Combine semantic and keyword search:

from embedchain.vectordb.chroma import ChromaDB

# Enable hybrid search
vectordb_config = {
    "hybrid_search": True,  # semantic + keyword
    "bm25_weight": 0.3,     # keyword weight
    "semantic_weight": 0.7  # semantic weight
}

app = App(vectordb_config=vectordb_config)

Deploying it

Simple web UI

Embedchain comes with a built-in UI:

from embedchain import App

app = App()

# Start web interface
app.run()  # opens at http://localhost:5000

FastAPI backend

For production deployments:

from fastapi import FastAPI, HTTPException
from pydantic import BaseModel

app_api = FastAPI()
chatbot = App()

class Query(BaseModel):
    question: str

@app_api.post("/chat")
async def chat(query: Query):
    try:
        response = chatbot.query(query.question)
        return {"answer": response}
    except Exception as e:
        raise HTTPException(status_code=500, detail=str(e))

# Run with: uvicorn main:app_api --reload

Docker deployment

# Dockerfile
FROM python:3.9-slim

WORKDIR /app
COPY requirements.txt .
RUN pip install -r requirements.txt

COPY . .
CMD ["python", "app.py"]

# Run
docker build -t embedchain-bot .
docker run -p 5000:5000 -e OPENAI_API_KEY=xxx embedchain-bot

Stuff that didn't work

Poor retrieval

Answers were irrelevant or missing info.

# Fixed by
1. Adjusting chunk size (500 → 800)
2. Increasing overlap (50 → 100)
3. Enabling hybrid search
4. Adding more relevant documents

Slow ingestion

Large PDFs took forever to process.

# Fixed by
1. Using async ingestion
2. Processing in batches
3. Switching to faster vector DB (Pinecone)
4. Pre-splitting huge documents

Hallucinations

Making stuff up that wasn't in the docs.

# Fixed by
1. Adding "don't make things up" to system prompt
2. Lowering temperature (0.7 → 0.3)
3. Requiring citations (shows sources)
4. Using GPT-4 instead of 3.5

Memory issues

ChromaDB ate all my RAM with lots of docs.

# Fixed by
1. Switching to Pinecone (cloud-based)
2. Purging old embeddings
3. Limiting document size before ingestion

Embedchain vs alternatives

Embedchain LangChain LlamaIndex
Learning curve Easy Steep Moderate
Setup time Minutes Hours Hours
Code required Minimal Lots Moderate
Data sources Built-in Manual loaders Manual loaders
Chunking Auto Manual Auto (advanced)
Customization Good Excellent Excellent
Best for Quick RAG apps Complex workflows Advanced indexing

Embedchain is the fastest way to get a RAG app running.
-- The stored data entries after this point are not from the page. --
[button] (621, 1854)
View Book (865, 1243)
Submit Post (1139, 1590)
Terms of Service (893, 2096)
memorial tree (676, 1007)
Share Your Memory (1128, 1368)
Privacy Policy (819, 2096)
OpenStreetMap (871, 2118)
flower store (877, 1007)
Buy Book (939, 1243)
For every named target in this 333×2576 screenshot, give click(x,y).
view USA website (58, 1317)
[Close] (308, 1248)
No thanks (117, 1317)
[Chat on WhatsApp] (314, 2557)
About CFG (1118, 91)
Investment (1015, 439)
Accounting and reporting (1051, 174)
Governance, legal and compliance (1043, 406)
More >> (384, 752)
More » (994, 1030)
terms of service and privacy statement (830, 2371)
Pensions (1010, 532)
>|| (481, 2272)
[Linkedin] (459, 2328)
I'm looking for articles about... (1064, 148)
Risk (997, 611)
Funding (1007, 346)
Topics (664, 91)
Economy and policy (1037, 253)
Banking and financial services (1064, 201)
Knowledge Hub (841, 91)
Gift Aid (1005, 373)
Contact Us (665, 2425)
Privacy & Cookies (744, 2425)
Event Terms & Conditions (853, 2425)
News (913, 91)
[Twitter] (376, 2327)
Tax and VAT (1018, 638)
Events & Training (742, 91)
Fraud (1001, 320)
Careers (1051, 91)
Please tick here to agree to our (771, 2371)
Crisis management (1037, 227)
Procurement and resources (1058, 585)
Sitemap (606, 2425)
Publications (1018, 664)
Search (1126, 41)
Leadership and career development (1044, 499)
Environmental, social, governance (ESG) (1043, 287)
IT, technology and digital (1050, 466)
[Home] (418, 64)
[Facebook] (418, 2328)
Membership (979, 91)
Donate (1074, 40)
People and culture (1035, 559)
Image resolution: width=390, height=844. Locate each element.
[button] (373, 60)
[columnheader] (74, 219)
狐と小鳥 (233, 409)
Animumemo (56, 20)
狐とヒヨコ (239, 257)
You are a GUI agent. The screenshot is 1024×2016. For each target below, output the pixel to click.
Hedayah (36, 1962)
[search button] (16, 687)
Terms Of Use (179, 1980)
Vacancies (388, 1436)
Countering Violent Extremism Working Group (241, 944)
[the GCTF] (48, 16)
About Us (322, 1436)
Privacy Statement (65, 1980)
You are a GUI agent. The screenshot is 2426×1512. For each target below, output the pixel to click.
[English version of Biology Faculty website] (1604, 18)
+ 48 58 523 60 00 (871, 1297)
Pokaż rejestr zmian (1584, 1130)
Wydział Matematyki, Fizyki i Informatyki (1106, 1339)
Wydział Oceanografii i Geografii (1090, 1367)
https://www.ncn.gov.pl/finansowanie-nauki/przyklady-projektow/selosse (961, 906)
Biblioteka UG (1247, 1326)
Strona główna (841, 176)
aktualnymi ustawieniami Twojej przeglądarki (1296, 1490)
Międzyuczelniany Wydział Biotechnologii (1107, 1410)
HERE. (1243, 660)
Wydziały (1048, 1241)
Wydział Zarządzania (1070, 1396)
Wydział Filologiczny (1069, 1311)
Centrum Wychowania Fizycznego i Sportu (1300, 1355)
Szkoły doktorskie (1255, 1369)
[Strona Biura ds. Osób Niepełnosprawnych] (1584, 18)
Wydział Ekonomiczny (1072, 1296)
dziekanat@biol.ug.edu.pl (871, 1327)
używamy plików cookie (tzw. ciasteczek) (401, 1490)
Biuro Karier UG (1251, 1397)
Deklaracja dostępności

LangChain and LlamaIndex are more powerful if you need custom stuff.

Would I recommend it?

Yeah, if you need to build a chatbot on your own data and don't want to spend weeks on it. Embedchain handles all the annoying parts - chunking, embeddings, retrieval, storage.

I built our company knowledge bot in an afternoon. It's not perfect - sometimes retrieves irrelevant chunks, occasionally hallucinates. But for 80% of queries, it works great.

The simple API is what won me over. Add data, query data. That's it. Didn't have to learn a whole framework or understand vector databases deeply.

If you outgrow it, you can always move to LangChain. But for most use cases, Embedchain is plenty.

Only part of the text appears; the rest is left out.